To understand what ligament partial tears are, first you have to know what they are caused. Basically, ligament tears and ruptures are accidents to the delicate soft tissues that link together with your tendons and muscles. Generally, common symptoms of affected joint and ligament tears include swelling and pain.
Treatment or Surgery of Ligament Tears & Joint Pain
Treatments may consist of a splint, surgery, or another treatment for the torn ligament. There are some things you can do before deciding on the best treatment for yourself.
Ligament tears often occur in athletes and elderly people who are more active than other people. The overuse and repetitive movement can result in tears to the tendons. Sports and outdoor activities are often the cause of this type of injury.
Injuries to the medial (inside) ligament usually occur during activities involving twisting, jumping, or sudden movements of the foot. The location of the injury is around the outer ankle in the medial aspect. This injury is more common in athletes and elderly individuals and can cause swelling and possible pain.
Anterior Cruciate Ligament & Collateral Ligament Injury
Ligament Tears occur in the anterior cruciate ligament (ACL) or collateral ligament LCL, which inserts into the front part of the thigh bone. When this injury occurs, there is a compression of the structures that support the ankle.
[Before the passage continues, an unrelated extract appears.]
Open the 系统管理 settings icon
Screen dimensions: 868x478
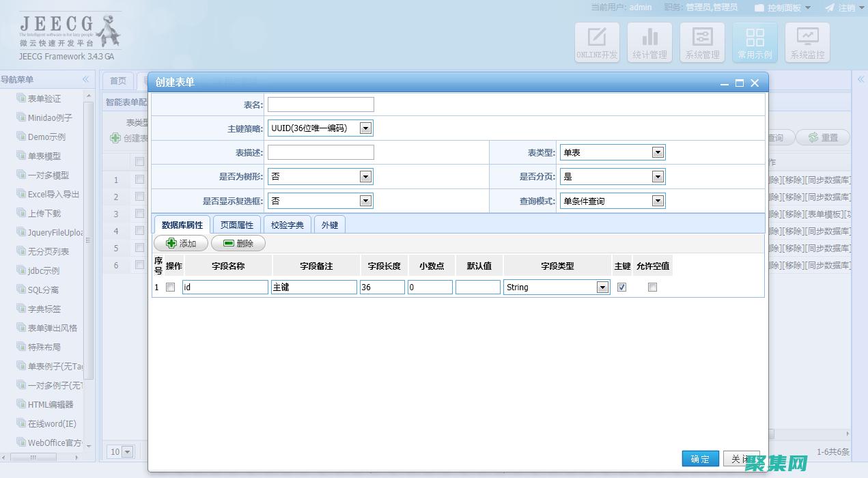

When this occurs, the ligaments may become irritated and inflamed. If not treated, this injury can progress into a full-blown rupture. If a complete rupture does occur, there may be swelling, pain, and a loss of motion.
Some of the less severe types of ligament tears involve only a small amount of bleeding and bruising. These less severe injuries often heal on their own. However, in some cases, the injured person will require a period of therapy to address the issue.
Depending on the severity of the injury, treatment may include physical therapy, ice, heat, and anti-inflammatory medication. While some people can get around this type of bruising and bleeding through rest and immobilization, others will need surgery to repair the damages.
Causes of Ligament Tears & Joint Problems
There are many potential causes of tears, including the addition of excessive weight, repetitive motions, sports injuries, and trauma to a particular body part. When you visit your doctor, he or she will evaluate your symptoms and take a complete history of your medical history. He or she will then perform a physical examination and review your symptoms.
A Orthopedic doctor is not sure exactly what causes these types of tears until much closer to the actual occurrence of the injury. So the sooner you visit with your doctor, the sooner the cause of the pain and loss of movement can be diagnosed.
One of the most common reasons that ligament tears occur is from an injury to the cartilage in the meniscus. Cartilage is the connective tissue that keeps your bones and muscles connected together. Injuries to this area occur in contact sports like football and rugby, cycling, hockey, soccer, basketball and tennis, and volleyball. The meniscus in your knees and hips is responsible for absorbing shock and allowing you to bend and extend without suffering an injury.
With the advancement of modern medicine, it is possible to diagnose the type of tear in your knee almost instantaneously. However, most physicians will wait until the injury has healed completely before diagnosing a problem. When you are concerned about possible meniscus tears, you should schedule an appointment with your physician as soon as possible.
Once diagnosed, it is important that you seek quick treatment to prevent further injury and pain. A qualified physician will be able to correctly assess your symptoms and recommend. The best course of action when it comes to addressing your symptoms and treating your sports medicine injuries American academy of orthopaedic surgeons.